● **TASK 1**: In the uranium pricing article, rewrite the paragraph beginning "The uranium sector’s current pricing doldrums" more briefly, keeping its main facts.
● **TASK 2**: From the uranium pricing article, quote the stretch from "The uranium sector’s" through "prices were unsustainable.".

● **TEXT EXCERPT**:
======

The uranium sector’s current pricing doldrums are destined to mother a bull market in the near to short term, according to the boss of one of the world’s largest undeveloped uranium projects. Addressing the second day of the Paydirt 2017 Africa Downunder conference in Perth last week, Bannerman Resources’ Managing Director and Chief Executive Officer, Brandon Munro, said the current decade-low prices were unsustainable.
“The uranium spot price is languishing at a decade low price of $20/lb,” Munro said.
“While all commodity markets are cyclical – and it is said that the best remedy for low prices is low prices – uranium has unique dynamics that point to an abrupt return to higher prices when its time comes,” he said.
“Due to the long term nature of nuclear power plants and the accompanying buying timeframes, uranium cycles are longer than most other commodities. We have been in a long term bear market since the collapse of the Soviet Union.

======

● **PROVIDED INFORMATION**:

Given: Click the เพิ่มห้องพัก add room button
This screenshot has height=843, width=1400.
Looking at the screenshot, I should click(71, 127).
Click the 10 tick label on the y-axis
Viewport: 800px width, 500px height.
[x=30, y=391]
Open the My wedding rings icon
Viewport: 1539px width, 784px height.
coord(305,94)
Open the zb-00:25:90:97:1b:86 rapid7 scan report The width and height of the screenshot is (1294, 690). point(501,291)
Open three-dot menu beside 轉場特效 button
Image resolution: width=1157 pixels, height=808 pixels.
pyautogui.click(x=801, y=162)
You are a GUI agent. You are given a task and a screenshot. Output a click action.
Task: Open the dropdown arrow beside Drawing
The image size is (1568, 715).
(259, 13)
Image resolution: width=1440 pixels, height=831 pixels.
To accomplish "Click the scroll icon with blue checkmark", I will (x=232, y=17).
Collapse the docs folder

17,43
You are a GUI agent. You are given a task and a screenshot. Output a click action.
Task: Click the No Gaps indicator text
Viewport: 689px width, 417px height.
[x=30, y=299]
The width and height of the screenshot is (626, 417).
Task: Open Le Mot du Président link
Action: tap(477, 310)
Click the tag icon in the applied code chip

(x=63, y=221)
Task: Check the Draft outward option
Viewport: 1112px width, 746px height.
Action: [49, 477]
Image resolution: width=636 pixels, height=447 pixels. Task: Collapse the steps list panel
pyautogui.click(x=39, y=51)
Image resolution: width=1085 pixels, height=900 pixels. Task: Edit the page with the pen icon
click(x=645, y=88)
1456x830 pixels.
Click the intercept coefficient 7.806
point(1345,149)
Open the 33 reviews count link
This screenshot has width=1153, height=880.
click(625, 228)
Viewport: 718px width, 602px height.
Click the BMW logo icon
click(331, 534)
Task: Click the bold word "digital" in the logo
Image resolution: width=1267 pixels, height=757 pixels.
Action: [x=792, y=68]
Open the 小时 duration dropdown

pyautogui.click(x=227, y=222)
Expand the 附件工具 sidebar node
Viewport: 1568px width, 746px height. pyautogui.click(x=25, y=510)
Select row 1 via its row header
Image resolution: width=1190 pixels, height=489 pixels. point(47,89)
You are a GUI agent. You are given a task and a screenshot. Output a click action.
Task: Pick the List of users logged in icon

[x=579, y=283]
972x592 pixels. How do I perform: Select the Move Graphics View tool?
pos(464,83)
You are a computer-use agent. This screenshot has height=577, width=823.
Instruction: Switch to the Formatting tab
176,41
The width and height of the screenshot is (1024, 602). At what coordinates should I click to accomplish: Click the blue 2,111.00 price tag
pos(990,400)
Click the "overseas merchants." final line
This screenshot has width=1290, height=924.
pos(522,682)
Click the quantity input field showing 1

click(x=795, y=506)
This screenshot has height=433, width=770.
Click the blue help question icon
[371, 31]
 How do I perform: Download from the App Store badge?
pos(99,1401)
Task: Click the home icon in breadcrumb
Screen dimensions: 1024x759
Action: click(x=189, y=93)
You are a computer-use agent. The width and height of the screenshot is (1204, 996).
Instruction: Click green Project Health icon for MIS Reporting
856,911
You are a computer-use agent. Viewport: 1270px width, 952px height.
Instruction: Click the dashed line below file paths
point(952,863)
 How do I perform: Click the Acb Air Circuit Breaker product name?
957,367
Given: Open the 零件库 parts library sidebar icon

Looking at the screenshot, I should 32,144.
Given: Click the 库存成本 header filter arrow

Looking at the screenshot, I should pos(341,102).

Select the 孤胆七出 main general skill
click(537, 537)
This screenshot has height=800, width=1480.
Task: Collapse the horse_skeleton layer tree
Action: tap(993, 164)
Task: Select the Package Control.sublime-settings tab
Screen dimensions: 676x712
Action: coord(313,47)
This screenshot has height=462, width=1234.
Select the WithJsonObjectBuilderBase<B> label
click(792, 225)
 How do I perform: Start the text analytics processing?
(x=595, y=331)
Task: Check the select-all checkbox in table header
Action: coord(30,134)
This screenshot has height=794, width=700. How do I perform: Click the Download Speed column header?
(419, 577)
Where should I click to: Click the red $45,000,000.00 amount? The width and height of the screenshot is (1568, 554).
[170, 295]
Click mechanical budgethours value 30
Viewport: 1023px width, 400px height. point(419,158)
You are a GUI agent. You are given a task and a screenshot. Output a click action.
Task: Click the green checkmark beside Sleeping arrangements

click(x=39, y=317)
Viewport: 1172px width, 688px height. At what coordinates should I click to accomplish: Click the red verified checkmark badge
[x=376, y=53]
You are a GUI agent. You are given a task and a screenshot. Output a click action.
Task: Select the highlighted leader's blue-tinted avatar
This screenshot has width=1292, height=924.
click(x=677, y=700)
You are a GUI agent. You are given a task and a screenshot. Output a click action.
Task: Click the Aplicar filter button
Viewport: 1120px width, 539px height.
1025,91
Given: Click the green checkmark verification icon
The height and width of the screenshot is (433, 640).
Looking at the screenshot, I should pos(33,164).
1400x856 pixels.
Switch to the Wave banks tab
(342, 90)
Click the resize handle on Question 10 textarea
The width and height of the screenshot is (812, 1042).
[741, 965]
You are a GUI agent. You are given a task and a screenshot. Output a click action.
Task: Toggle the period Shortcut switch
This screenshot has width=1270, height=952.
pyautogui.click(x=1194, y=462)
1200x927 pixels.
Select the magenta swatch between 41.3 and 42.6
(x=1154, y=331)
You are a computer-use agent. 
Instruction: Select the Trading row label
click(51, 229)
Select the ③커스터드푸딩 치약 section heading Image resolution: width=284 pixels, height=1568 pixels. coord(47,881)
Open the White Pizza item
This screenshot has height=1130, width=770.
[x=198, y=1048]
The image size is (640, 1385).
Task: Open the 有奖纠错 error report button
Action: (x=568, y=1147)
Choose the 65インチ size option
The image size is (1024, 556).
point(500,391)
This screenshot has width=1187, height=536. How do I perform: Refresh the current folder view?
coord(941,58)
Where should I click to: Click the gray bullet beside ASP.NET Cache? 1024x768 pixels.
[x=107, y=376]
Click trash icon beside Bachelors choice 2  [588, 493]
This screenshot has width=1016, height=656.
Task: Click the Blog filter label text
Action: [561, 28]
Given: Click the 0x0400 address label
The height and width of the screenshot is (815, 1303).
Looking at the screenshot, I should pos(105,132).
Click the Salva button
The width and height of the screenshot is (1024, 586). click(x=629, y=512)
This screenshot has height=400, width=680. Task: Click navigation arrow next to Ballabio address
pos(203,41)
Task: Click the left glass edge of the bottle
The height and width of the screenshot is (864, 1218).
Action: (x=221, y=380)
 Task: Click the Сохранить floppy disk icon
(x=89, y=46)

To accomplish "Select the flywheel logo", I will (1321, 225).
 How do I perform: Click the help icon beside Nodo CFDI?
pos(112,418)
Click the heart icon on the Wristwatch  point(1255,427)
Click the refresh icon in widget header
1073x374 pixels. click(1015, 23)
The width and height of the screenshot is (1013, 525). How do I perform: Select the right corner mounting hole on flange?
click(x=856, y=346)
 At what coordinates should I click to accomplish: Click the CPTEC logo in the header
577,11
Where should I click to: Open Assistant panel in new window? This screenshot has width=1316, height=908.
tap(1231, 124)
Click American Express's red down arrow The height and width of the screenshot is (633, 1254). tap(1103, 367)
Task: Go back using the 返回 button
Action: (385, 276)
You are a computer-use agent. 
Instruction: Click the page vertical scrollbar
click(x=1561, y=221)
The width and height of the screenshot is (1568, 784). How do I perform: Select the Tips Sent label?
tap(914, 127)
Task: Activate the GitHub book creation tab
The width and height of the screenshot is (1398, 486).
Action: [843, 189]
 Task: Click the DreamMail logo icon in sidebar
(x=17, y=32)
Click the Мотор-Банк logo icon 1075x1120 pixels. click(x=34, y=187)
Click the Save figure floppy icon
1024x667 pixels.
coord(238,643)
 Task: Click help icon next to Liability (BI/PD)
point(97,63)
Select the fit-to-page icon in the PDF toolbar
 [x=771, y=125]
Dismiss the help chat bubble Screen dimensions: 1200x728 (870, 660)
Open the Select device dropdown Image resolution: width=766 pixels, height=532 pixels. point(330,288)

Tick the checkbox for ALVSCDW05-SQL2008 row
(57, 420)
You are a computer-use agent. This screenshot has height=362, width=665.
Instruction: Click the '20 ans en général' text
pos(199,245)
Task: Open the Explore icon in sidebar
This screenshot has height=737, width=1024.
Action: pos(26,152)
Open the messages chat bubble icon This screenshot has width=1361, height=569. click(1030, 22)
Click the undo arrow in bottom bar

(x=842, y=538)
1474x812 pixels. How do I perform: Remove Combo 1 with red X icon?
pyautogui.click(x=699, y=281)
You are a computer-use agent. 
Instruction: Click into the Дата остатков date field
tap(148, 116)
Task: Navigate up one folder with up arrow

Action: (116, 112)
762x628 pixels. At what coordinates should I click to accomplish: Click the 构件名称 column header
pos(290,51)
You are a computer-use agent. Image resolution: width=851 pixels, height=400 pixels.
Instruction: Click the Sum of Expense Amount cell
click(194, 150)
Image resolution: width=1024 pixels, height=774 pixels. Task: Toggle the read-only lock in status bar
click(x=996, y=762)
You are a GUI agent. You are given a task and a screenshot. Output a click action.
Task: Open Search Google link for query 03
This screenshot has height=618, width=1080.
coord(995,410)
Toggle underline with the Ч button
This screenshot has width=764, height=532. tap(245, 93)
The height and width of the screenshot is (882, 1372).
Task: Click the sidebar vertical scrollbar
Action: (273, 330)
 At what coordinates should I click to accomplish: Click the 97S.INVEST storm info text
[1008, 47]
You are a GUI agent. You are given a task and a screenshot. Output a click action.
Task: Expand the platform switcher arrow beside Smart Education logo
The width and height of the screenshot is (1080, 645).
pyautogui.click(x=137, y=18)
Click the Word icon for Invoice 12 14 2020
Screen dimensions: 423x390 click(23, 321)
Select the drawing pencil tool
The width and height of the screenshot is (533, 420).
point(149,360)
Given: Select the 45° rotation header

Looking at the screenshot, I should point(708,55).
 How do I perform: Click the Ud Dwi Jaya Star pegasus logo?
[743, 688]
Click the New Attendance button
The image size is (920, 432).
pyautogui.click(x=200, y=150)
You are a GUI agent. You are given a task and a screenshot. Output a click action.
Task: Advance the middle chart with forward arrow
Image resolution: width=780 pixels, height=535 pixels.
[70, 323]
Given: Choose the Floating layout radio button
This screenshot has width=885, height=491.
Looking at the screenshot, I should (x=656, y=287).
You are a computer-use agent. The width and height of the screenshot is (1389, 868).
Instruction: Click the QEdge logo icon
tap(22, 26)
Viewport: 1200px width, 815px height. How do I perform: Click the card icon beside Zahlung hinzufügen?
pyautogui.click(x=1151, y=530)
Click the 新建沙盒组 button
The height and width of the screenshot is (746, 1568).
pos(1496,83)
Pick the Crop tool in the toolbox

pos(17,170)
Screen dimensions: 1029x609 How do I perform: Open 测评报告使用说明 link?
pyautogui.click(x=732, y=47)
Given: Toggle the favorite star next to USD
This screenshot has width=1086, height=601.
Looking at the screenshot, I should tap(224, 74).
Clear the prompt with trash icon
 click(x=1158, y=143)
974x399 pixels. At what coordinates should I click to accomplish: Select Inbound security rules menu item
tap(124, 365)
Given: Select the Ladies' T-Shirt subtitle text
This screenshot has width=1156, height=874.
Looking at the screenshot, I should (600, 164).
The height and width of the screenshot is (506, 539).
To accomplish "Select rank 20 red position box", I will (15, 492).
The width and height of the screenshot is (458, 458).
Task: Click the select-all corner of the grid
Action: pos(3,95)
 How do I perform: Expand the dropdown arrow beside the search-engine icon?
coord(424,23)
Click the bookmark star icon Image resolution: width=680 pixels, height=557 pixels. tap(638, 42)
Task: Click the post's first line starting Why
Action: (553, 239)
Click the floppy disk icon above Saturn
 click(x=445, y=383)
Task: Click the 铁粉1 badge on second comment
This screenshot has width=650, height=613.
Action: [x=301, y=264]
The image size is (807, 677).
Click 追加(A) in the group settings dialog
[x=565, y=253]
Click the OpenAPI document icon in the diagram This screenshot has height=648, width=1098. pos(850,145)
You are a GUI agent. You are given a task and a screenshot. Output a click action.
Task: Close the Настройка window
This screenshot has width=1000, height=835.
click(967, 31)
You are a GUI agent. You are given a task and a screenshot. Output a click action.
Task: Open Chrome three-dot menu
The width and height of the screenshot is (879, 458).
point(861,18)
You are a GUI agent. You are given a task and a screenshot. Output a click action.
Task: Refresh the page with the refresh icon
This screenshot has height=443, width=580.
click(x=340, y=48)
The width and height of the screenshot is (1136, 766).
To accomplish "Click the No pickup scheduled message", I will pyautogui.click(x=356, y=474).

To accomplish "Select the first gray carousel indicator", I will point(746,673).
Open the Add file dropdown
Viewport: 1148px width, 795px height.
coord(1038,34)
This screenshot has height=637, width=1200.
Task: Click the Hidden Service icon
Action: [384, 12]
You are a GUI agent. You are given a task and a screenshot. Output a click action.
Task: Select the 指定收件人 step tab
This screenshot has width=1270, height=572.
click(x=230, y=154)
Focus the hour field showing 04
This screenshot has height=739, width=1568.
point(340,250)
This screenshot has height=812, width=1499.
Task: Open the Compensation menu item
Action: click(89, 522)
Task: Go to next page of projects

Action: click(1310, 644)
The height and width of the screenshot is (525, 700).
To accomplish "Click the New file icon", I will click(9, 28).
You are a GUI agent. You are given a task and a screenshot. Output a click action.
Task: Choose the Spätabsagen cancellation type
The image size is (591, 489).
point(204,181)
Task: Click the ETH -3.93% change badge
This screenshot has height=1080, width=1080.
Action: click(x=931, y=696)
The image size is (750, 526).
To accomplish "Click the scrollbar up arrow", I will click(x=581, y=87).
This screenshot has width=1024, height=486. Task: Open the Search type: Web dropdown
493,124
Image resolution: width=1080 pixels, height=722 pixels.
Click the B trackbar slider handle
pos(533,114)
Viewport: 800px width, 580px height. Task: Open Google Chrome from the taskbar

======

● **TASK OUTPUT 1**: Brandon Munro, Managing Director and CEO of Bannerman Resources, which has one of the world's largest undeveloped uranium projects, says today's weak uranium prices will soon produce a bull market. Speaking last week on the second day of the Paydirt 2017 Africa Downunder conference in Perth, he called the current decade-low prices unsustainable.

● **TASK OUTPUT 2**:
The uranium sector’s current pricing doldrums are destined to mother a bull market in the near to short term, according to the boss of one of the world’s largest undeveloped uranium projects. Addressing the second day of the Paydirt 2017 Africa Downunder conference in Perth last week, Bannerman Resources’ Managing Director and Chief Executive Officer, Brandon Munro, said the current decade-low prices were unsustainable.